(Problem description)
The answer must consist solely of the lines from the line with "Where should I" to the end of the data below, transcribed exactly and with no pictures.

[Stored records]
"""
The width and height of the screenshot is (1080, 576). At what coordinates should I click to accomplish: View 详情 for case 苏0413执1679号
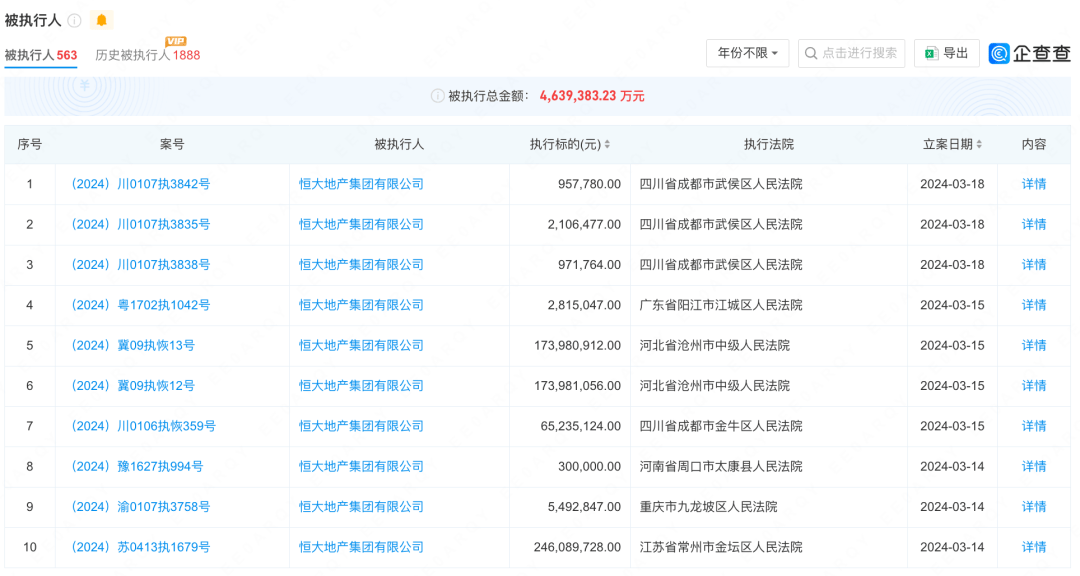(x=1033, y=547)
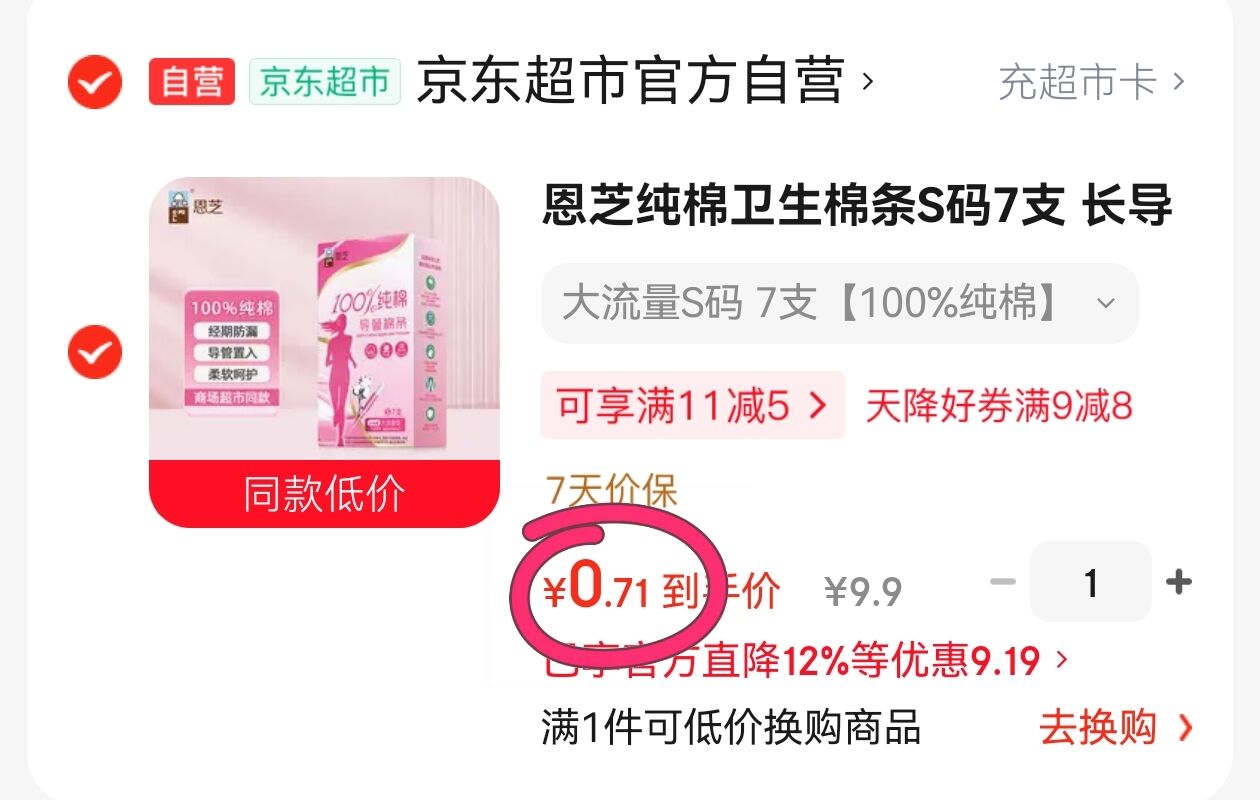Decrease quantity with the minus icon
The image size is (1260, 800).
pos(1003,582)
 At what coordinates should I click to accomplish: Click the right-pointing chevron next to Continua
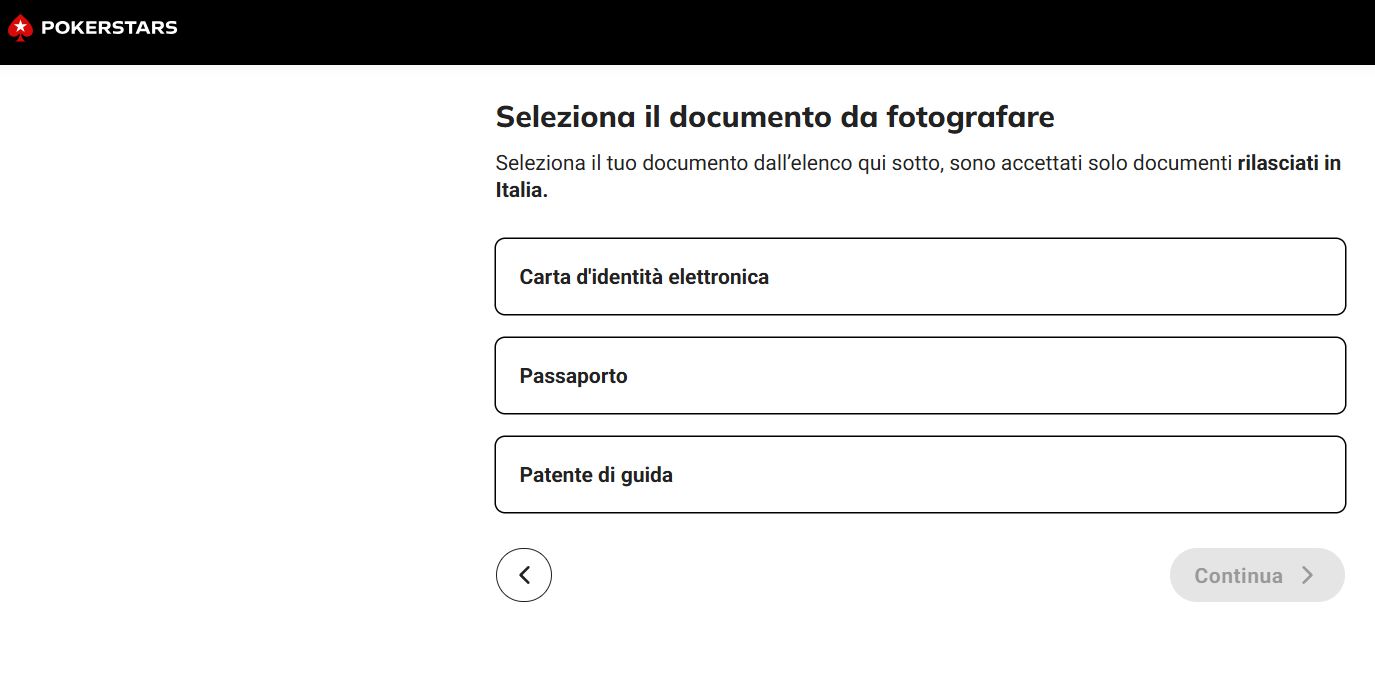1307,575
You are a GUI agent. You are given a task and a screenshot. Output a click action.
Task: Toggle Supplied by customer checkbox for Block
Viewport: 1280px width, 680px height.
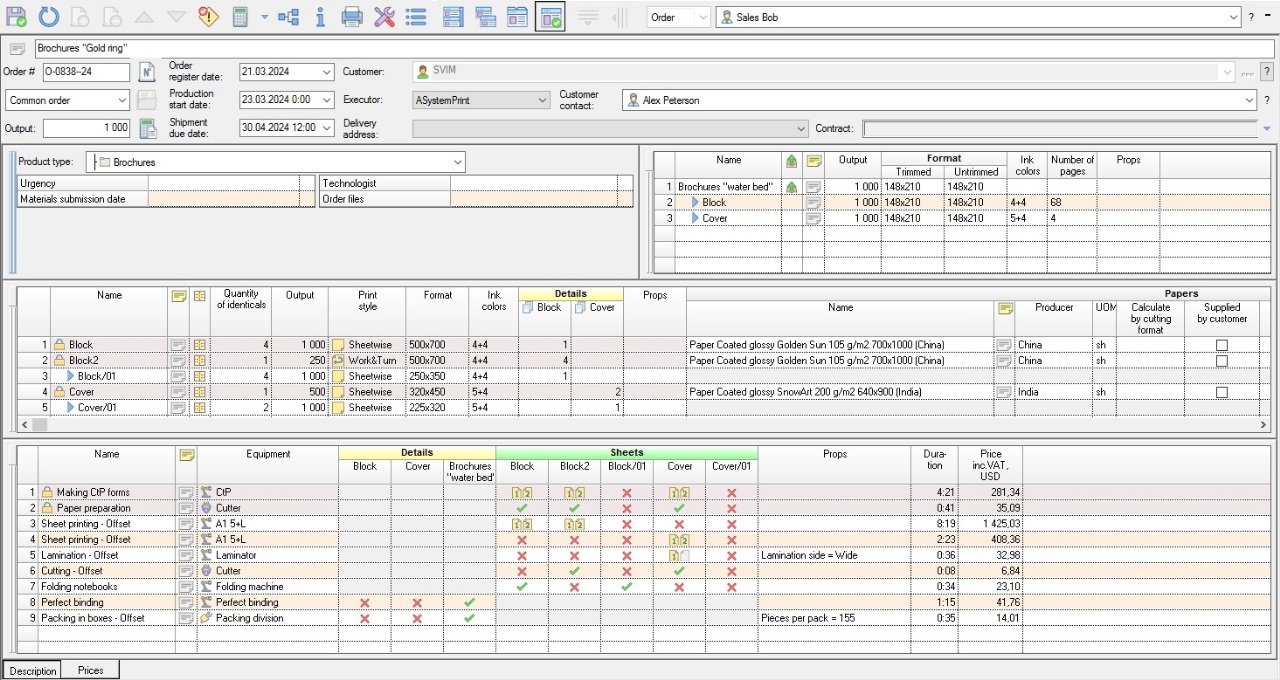pos(1221,345)
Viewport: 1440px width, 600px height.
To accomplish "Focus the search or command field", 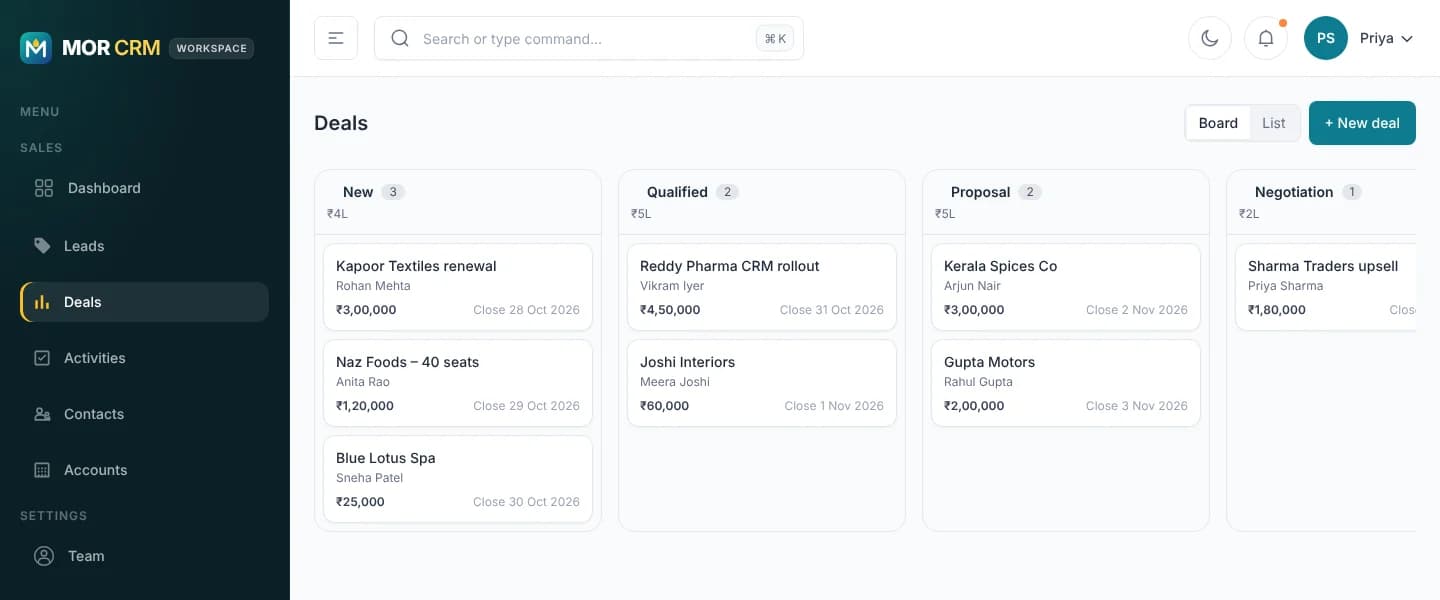I will (589, 38).
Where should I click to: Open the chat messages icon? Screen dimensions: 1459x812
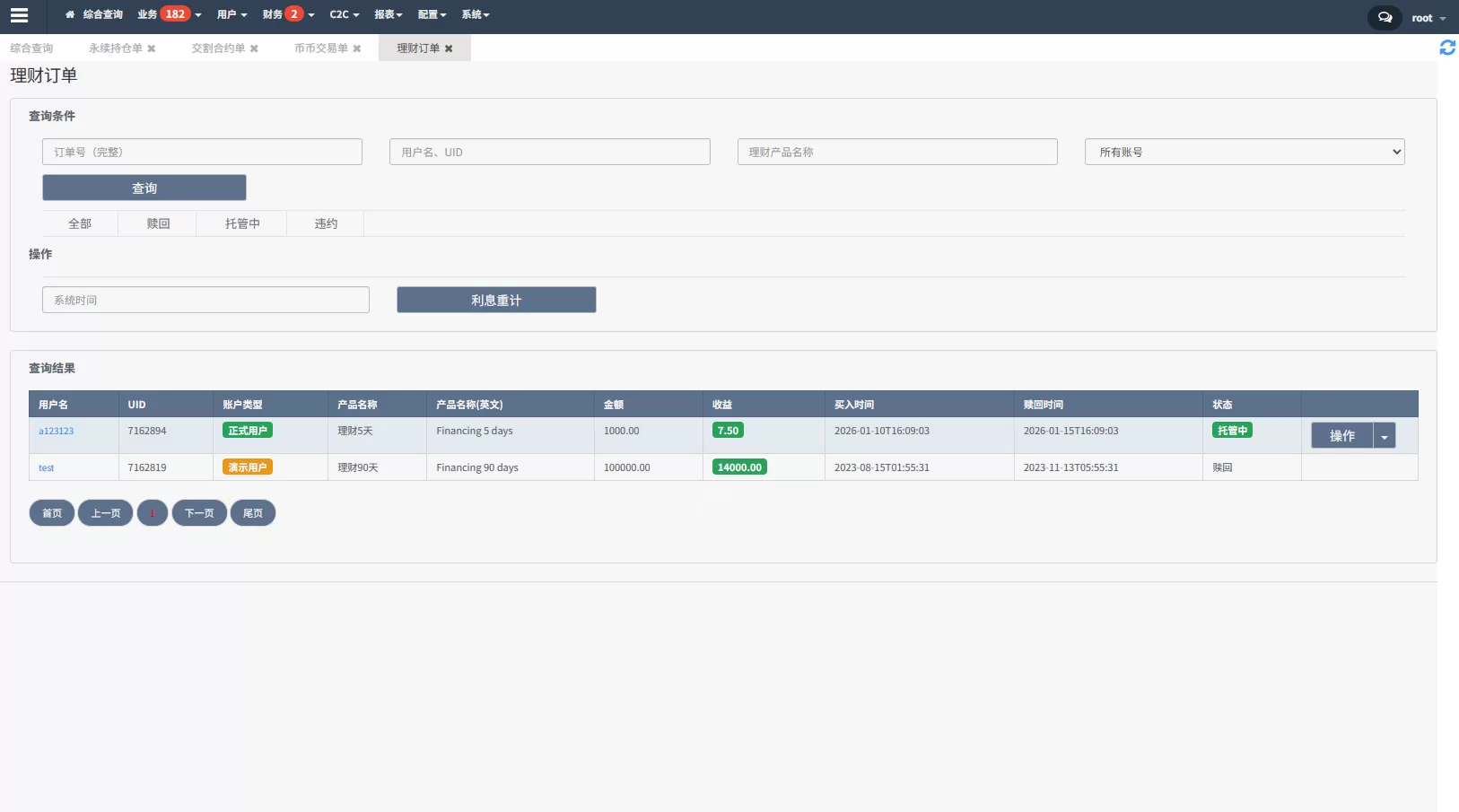tap(1385, 17)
"""
(Answer space)
Where should I click to: Open the chat messages icon? Screen dimensions: 1459x812
tap(1385, 17)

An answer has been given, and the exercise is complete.